## begin Document passage
University Congregational Church
Feb. 26, 2017
“Making Space – Progressive Christian Convictions: The Journey of Faith”
Finding your spiritual journey is the pathway to discovering your life and your spirit. It is the doorway to knowing God. We are observers and participants in the changing of thoughts and ideas about life, death and everything in between.
I think that one spiritual activity each of us should do periodically is to map out our spiritual journey. You can do it on paper in a variety of different ways – with a chart format, or with sticky notes, or even as a collage. Across the bottom of the page, you can write your incremental ages from birth to the present. Use the axis on the side of the page to mark the spiritual experiences from high to low. And then begin filling in those experiences that formulated your beliefs. Both good and bad and everything in between that offered you perspective on what it is to be a person of faith.
Telling a friend or a spiritual guide – or even a spouse – the key aspects of the story of how we’ve connected with God or felt alone in the journey is important. It helps us to integrate our lives and open ourselves further to the work of God’s Spirit. It also enables us to be more helpful in our relationships and our everyday life.
## end Document passage
## begin Supplied data
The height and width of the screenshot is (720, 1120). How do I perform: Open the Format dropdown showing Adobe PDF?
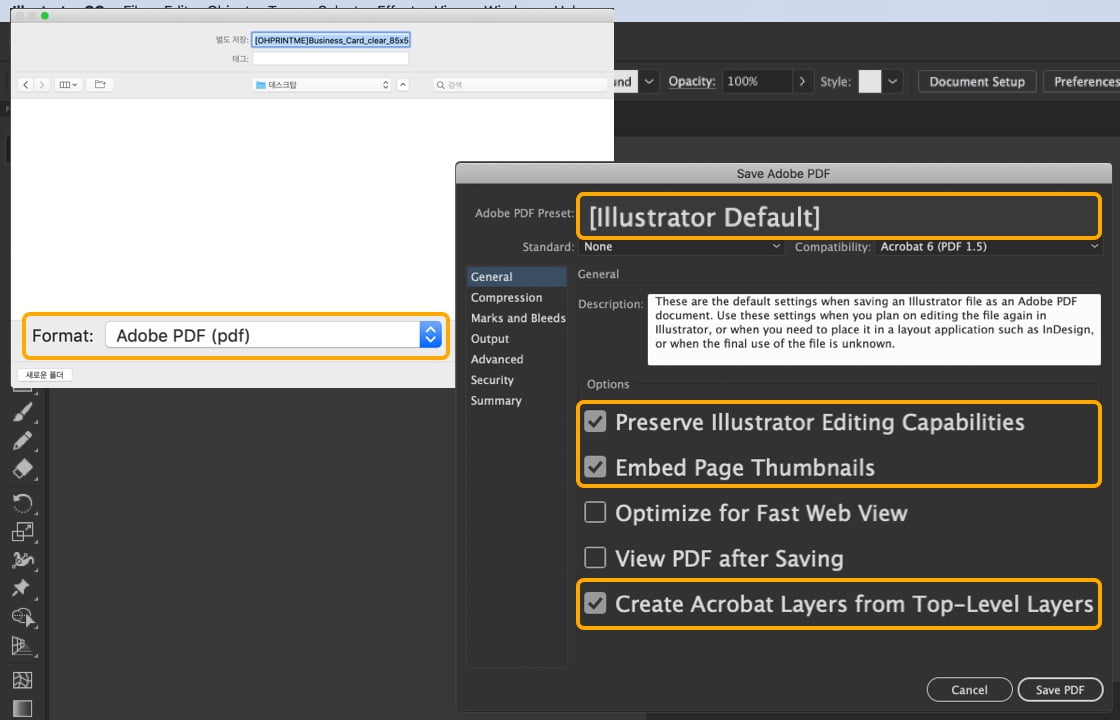273,335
## end Supplied data
Work instructions >>
- 1) Answer these about the sermon passage:
(a) What date is given under the church's name?
(b) Which three formats does it suggest for mapping out a spiritual journey on paper?
(c) Which people does it name as possible listeners for the story of one's connection with God?
- 2) Reproduce verbatim the part of the sermon passage starting at "Finding your spiritual" and ending at "everything in between.".

Completed exercise >>
- 1)
(a) Feb. 26, 2017
(b) A chart format, sticky notes, or a collage
(c) A friend, a spiritual guide, or a spouse

- 2)
Finding your spiritual journey is the pathway to discovering your life and your spirit. It is the doorway to knowing God. We are observers and participants in the changing of thoughts and ideas about life, death and everything in between.